Stored data entries:
---+---
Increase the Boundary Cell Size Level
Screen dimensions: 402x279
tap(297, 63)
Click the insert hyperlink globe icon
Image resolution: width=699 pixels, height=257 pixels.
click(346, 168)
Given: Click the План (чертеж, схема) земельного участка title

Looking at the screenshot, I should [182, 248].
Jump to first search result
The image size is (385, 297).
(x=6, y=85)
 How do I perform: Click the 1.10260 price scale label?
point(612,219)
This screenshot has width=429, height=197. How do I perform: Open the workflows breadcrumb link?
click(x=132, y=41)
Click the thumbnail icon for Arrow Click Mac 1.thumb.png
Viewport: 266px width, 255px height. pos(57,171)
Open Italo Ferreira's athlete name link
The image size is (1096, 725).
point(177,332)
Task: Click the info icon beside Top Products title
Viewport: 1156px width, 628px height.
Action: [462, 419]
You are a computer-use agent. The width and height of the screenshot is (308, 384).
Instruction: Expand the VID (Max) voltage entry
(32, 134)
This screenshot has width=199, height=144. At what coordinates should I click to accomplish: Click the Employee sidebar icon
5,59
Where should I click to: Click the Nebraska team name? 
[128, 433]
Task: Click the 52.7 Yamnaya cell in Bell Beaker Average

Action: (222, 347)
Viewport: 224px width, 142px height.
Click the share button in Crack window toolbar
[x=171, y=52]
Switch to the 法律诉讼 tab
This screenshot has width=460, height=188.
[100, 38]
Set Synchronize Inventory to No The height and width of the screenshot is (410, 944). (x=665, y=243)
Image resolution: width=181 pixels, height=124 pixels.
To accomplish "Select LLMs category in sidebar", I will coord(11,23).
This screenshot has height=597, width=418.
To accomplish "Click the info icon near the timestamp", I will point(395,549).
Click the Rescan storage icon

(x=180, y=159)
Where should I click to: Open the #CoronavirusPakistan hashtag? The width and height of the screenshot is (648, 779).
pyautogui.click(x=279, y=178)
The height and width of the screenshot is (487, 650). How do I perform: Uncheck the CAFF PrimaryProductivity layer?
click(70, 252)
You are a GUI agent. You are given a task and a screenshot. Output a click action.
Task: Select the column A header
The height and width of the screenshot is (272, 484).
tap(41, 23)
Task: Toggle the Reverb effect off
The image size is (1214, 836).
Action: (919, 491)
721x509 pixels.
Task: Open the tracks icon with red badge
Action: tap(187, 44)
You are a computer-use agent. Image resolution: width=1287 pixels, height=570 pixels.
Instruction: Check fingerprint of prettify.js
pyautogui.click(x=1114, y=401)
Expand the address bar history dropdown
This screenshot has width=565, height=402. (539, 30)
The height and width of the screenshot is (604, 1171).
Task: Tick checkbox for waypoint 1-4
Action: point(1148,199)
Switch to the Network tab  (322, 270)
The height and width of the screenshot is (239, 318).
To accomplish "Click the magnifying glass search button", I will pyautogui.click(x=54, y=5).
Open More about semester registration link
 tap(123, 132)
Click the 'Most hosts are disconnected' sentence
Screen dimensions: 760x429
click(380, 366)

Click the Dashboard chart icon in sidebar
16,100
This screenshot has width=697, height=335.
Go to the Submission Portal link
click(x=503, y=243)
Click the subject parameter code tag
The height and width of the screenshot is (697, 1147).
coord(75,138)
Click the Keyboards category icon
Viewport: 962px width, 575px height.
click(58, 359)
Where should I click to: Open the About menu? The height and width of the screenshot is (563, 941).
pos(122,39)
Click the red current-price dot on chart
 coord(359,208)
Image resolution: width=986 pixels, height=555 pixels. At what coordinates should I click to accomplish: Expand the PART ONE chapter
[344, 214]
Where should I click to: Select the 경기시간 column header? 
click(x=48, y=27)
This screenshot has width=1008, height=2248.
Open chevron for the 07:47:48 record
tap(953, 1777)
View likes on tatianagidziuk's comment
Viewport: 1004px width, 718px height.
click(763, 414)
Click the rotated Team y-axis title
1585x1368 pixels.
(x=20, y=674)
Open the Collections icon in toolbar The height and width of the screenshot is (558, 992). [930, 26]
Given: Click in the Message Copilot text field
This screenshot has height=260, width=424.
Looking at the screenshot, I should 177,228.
---+---
• [INSTRUCTIONS TO FOLLOW] Transcribe all entries exactly as they are given.

• [TASK OUTPUT]
Increase the Boundary Cell Size Level
Screen dimensions: 402x279
tap(297, 63)
Click the insert hyperlink globe icon
Image resolution: width=699 pixels, height=257 pixels.
click(346, 168)
Given: Click the План (чертеж, схема) земельного участка title

Looking at the screenshot, I should [182, 248].
Jump to first search result
The image size is (385, 297).
(x=6, y=85)
 How do I perform: Click the 1.10260 price scale label?
point(612,219)
This screenshot has width=429, height=197. How do I perform: Open the workflows breadcrumb link?
click(x=132, y=41)
Click the thumbnail icon for Arrow Click Mac 1.thumb.png
Viewport: 266px width, 255px height. pos(57,171)
Open Italo Ferreira's athlete name link
The image size is (1096, 725).
point(177,332)
Task: Click the info icon beside Top Products title
Viewport: 1156px width, 628px height.
Action: [462, 419]
You are a computer-use agent. The width and height of the screenshot is (308, 384).
Instruction: Expand the VID (Max) voltage entry
(32, 134)
This screenshot has width=199, height=144. At what coordinates should I click to accomplish: Click the Employee sidebar icon
5,59
Where should I click to: Click the Nebraska team name? 
[128, 433]
Task: Click the 52.7 Yamnaya cell in Bell Beaker Average

Action: (222, 347)
Viewport: 224px width, 142px height.
Click the share button in Crack window toolbar
[x=171, y=52]
Switch to the 法律诉讼 tab
This screenshot has width=460, height=188.
[100, 38]
Set Synchronize Inventory to No The height and width of the screenshot is (410, 944). (x=665, y=243)
Image resolution: width=181 pixels, height=124 pixels.
To accomplish "Select LLMs category in sidebar", I will coord(11,23).
This screenshot has height=597, width=418.
To accomplish "Click the info icon near the timestamp", I will point(395,549).
Click the Rescan storage icon

(x=180, y=159)
Where should I click to: Open the #CoronavirusPakistan hashtag? The width and height of the screenshot is (648, 779).
pyautogui.click(x=279, y=178)
The height and width of the screenshot is (487, 650). How do I perform: Uncheck the CAFF PrimaryProductivity layer?
click(70, 252)
You are a GUI agent. You are given a task and a screenshot. Output a click action.
Task: Select the column A header
The height and width of the screenshot is (272, 484).
tap(41, 23)
Task: Toggle the Reverb effect off
The image size is (1214, 836).
Action: (919, 491)
721x509 pixels.
Task: Open the tracks icon with red badge
Action: tap(187, 44)
You are a computer-use agent. Image resolution: width=1287 pixels, height=570 pixels.
Instruction: Check fingerprint of prettify.js
pyautogui.click(x=1114, y=401)
Expand the address bar history dropdown
This screenshot has width=565, height=402. (539, 30)
The height and width of the screenshot is (604, 1171).
Task: Tick checkbox for waypoint 1-4
Action: point(1148,199)
Switch to the Network tab  (322, 270)
The height and width of the screenshot is (239, 318).
To accomplish "Click the magnifying glass search button", I will pyautogui.click(x=54, y=5).
Open More about semester registration link
 tap(123, 132)
Click the 'Most hosts are disconnected' sentence
Screen dimensions: 760x429
click(380, 366)

Click the Dashboard chart icon in sidebar
16,100
This screenshot has width=697, height=335.
Go to the Submission Portal link
click(x=503, y=243)
Click the subject parameter code tag
The height and width of the screenshot is (697, 1147).
coord(75,138)
Click the Keyboards category icon
Viewport: 962px width, 575px height.
click(58, 359)
Where should I click to: Open the About menu? The height and width of the screenshot is (563, 941).
pos(122,39)
Click the red current-price dot on chart
 coord(359,208)
Image resolution: width=986 pixels, height=555 pixels. At what coordinates should I click to accomplish: Expand the PART ONE chapter
[344, 214]
Where should I click to: Select the 경기시간 column header? 
click(x=48, y=27)
This screenshot has width=1008, height=2248.
Open chevron for the 07:47:48 record
tap(953, 1777)
View likes on tatianagidziuk's comment
Viewport: 1004px width, 718px height.
click(763, 414)
Click the rotated Team y-axis title
1585x1368 pixels.
(x=20, y=674)
Open the Collections icon in toolbar The height and width of the screenshot is (558, 992). [930, 26]
Given: Click in the Message Copilot text field
This screenshot has height=260, width=424.
Looking at the screenshot, I should 177,228.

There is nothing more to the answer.